Tous les autres anniversaires sont postérieurs à la fondation de l’abbaye. On y voit figurer : « L’anniversaire, au 6 octobre, du roi et de la reine de Castille ». Il s’agit ici du roi saint Ferdinand III, mort en 1252, et de la reine sa femme. Ce prince était le cousin germain de saint Louis, roi de France, et l’allié du duc et de la duchesse de Bretagne : son anniversaire à Prières est donc facile à expliquer.

« L’anniversaire de la reine Blanche, au 28 novembre ». La reine Blanche de Castille, mère de saint Louis, mourut le 1er décembre 1252. Elle avait le même prénom que la duchesse de Bretagne, et avait avec elle des liens de parenté.

« L'anniversaire du roi de Navarre, au 12 août ». Ce roi de Navarre était Thibaud IV comte de Champagne ; il était le père de Blanche, femme du duc Jean Ier de Bretagne, et ainsi s’explique la fondation faite pour lui à Prières.

« L’anniversaire du pape Innocent et du cardinal Etienne, au 7 décembre ». Le pape Innocent IV, mort le 7 décembre 1254, avait accordé divers privilèges à l’abbaye, et sa mémoire y était naturellement en vénération.

« L’anniversaire de Bérengère, de la comtesse de Champagne et du duc d'Autriche, au 23 décembre ». La comtesse de Champagne pouvait être une parente de la duchesse de Bretagne ; les relations des deux autres sont inconnues.

 « L’anniversaire du duc de Brabant, au 28 février ». Henri III le Débonnaire, duc de Brabant, mourut en 1261 ; mais est-ce bien de lui qu’il s’agit ici ? Et pourquoi son anniversaire à Prières ?

# [Données fournies]
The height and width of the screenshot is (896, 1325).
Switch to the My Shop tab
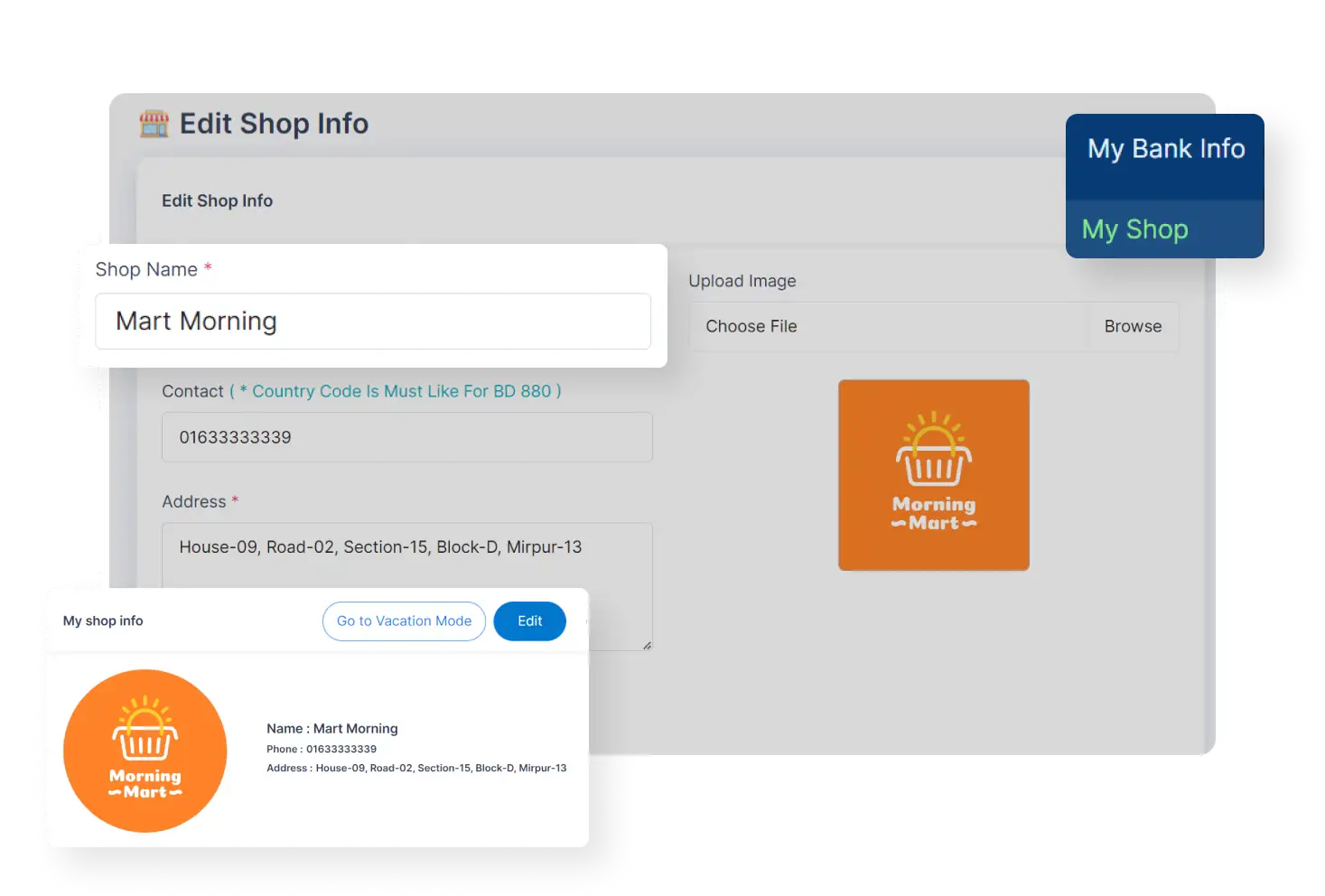click(x=1134, y=229)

# [Consigne 1]
Selon le texte sur les anniversaires de l'abbaye de Prières, quel roi de Navarre est visé par l'anniversaire du 12 août ?
# [Consigne 2]
Rédigez la suite du texte sur les anniversaires de l'abbaye de Prières.

# [Réponse 1]
Thibaud IV, comte de Champagne.

# [Réponse 2]
« Anniversaire de Pierre, fils de Jean Ier, duc de Bretagne, le 20 décembre ». Ce jeune prince mourut à Paris, le 19 octobre 1268, à l'âge de 27 ans, et c’est naturellement à Prières que son père fonda son service anniversaire.

Tous ces anniversaires n’étaient pas semblables : les uns étaient solennels, avec une messe chantée et une série de messes basses ; les autres avaient l’office et la messe chantée ; ceux-ci avaient l’office récité dans le couvent ; ceux-là des messes basses seulement.

A côté des anniversaires mentionnés dans la vieille liste, il y avait d’autres fondations, dont quelques-unes sont connues par les titres de l'abbaye.

Ainsi, dès 1253, Barthélemy de Questembert fonda une chapellenie à Prières et lui donna pour dot les dîmes qu’il possédait dans la paroisse d'Elven ; il y ajouta peu après la métairie de Talhoet, située dans la même paroisse.

Beaucoup d’autres libéralités furent faites au monastère par divers seigneurs, et il est probable qu’elles n’étaient pas toutes gratuites, et que quelques-unes étaient chargées de services religieux.

Le 8 octobre 1286, mourut le duc Jean Ier, fondateur de l'abbaye : il fut inhumé dans le choeur de l’église, et il eut naturellement un anniversaire solennel ; la duchesse Blanche, sa femme, l’avait précédé le 11 août 1283, et avait été enterrée dans l’église de Notre-Dame de la Joie, fondée par elle.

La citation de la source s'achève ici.